## Arbeitsauftrag 1
Nennen Sie alle Arzneimittelgruppen, die der Textauszug zur Arzneimittelversorgung als grundlegende Arzneimittel aufzählt.
## Arbeitsauftrag 2
Schreiben Sie aus dem Textauszug zur Arzneimittelversorgung den Abschnitt von „Produktionskapazitäten ausbauen“ bis einschließlich „ausreichend bedient wird.“ wortgetreu ab.
## Arbeitsauftrag 3
Führen Sie den Textauszug über Lieferengpässe bei Arzneimitteln im Anschluss an seinen letzten Satz weiter.

## Zitierter Textauszug
..............................

Dabei soll es vor allem darum gehen, jene Schwachstellen zu beseitigen, die während der Coronapandemie offensichtlich geworden waren, beispielsweise fragile Lieferketten und daraus resultierende Engpässe bei Gesundheitsprodukten.

Auch hätten bedeutende medizinische Fortschritte in bestimmten Therapiebereichen nicht in vollem Umfang genutzt werden können, erklärte die Bundesregierung vergangenes Jahr nach Gesprächen mit den französi­schen Kolleginnen und Kollegen. Auch müsse die medizinische Forschung beschleunigt und die Arbeit der wichtigsten Akteure für einen schnellen Einsatz von Behandlungslösungen stärker koordiniert werden.

Produktionskapazitäten ausbauen

Eine zentrale Rolle nimmt bei alldem die Arzneimittelindustrie ein: Produktionskapazitäten müssten ausge­baut werden, um den Bedarf zu decken und Lieferengpässe zu vermeiden. In den vergangenen Jahren wuchs in Europa das Bewusstsein dafür, dass vor allem die Verlagerung der Produktion von grundlegenden Arznei­mitteln wie Antibiotika, Schmerzmitteln oder antiviralen Medikamenten aus Kostengründen nach Indien und China im Krisenfall Verwundbarkeit erzeugt, wenn Lieferketten abreißen und der europäische Markt nicht mehr ausreichend bedient wird.

..............................

## Vorliegende Einträge

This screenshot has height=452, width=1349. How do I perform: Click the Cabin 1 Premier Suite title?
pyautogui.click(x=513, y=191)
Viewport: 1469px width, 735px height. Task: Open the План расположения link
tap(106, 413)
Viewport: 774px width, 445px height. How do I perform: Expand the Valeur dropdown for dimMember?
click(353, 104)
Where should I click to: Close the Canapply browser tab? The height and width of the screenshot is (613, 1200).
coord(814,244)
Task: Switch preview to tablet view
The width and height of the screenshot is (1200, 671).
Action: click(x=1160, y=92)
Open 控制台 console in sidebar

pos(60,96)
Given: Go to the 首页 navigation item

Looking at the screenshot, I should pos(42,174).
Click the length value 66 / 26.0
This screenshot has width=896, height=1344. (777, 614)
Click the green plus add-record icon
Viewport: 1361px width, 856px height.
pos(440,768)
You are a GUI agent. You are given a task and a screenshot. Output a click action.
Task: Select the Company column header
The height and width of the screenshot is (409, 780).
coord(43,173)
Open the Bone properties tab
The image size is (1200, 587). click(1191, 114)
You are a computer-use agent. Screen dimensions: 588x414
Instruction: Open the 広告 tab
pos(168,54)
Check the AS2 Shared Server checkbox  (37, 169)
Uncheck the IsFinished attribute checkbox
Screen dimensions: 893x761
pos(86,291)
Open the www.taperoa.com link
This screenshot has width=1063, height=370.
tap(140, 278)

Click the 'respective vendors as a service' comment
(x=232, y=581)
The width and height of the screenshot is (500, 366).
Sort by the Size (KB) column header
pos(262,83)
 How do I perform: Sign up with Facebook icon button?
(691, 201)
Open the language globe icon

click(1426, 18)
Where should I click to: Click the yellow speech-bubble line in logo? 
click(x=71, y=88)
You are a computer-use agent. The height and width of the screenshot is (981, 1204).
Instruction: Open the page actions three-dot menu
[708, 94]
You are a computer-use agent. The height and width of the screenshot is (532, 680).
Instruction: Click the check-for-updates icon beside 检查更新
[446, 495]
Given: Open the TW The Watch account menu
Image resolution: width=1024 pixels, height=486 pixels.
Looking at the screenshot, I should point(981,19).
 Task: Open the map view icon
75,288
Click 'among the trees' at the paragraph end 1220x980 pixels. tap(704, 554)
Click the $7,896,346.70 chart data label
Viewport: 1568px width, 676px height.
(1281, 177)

..............................

## Ergebnis 1
Antibiotika, Schmerzmittel, antivirale Medikamente

## Ergebnis 2
Produktionskapazitäten ausbauen

Eine zentrale Rolle nimmt bei alldem die Arzneimittelindustrie ein: Produktionskapazitäten müssten ausge­baut werden, um den Bedarf zu decken und Lieferengpässe zu vermeiden. In den vergangenen Jahren wuchs in Europa das Bewusstsein dafür, dass vor allem die Verlagerung der Produktion von grundlegenden Arznei­mitteln wie Antibiotika, Schmerzmitteln oder antiviralen Medikamenten aus Kostengründen nach Indien und China im Krisenfall Verwundbarkeit erzeugt, wenn Lieferketten abreißen und der europäische Markt nicht mehr ausreichend bedient wird.

## Ergebnis 3
Das IPCEI soll die Widerstandsfähigkeit der Wertschöpfungsketten in Europa erhöhen und den Kontinent in die Lage versetzen, gegenüber China und Indien konkurrenzfähig zu werden und seine Importabhängigkeit bei wichtigen Medikamenten zu verringern. Mehrere Ministerien wurden beauftragt, einen detaillierten Plan und eine Roadmap zu erarbeiten.

Genaue Projektbestandteile wurden bis heute noch nicht definiert, allerdings sollen drei Hauptziele konkret verfolgt werden: Erstens sollen erhebliche medizinische Fortschritte schneller in die Versorgung gebracht werden, zweitens die strategische Autonomie der EU durch die Weiterentwicklung innovativer Produktions­prozesse entlang der gesamten Wertschöpfungskette erhöht werden.

Drittens wiederum soll dazu beigetragen werden, ein industrielles Instrument zu entwickeln, mit dem auf unerfüllte medizinische Bedarfe reagiert und Europa auf neue Gesundheitskrisen vorbereitet werden kann.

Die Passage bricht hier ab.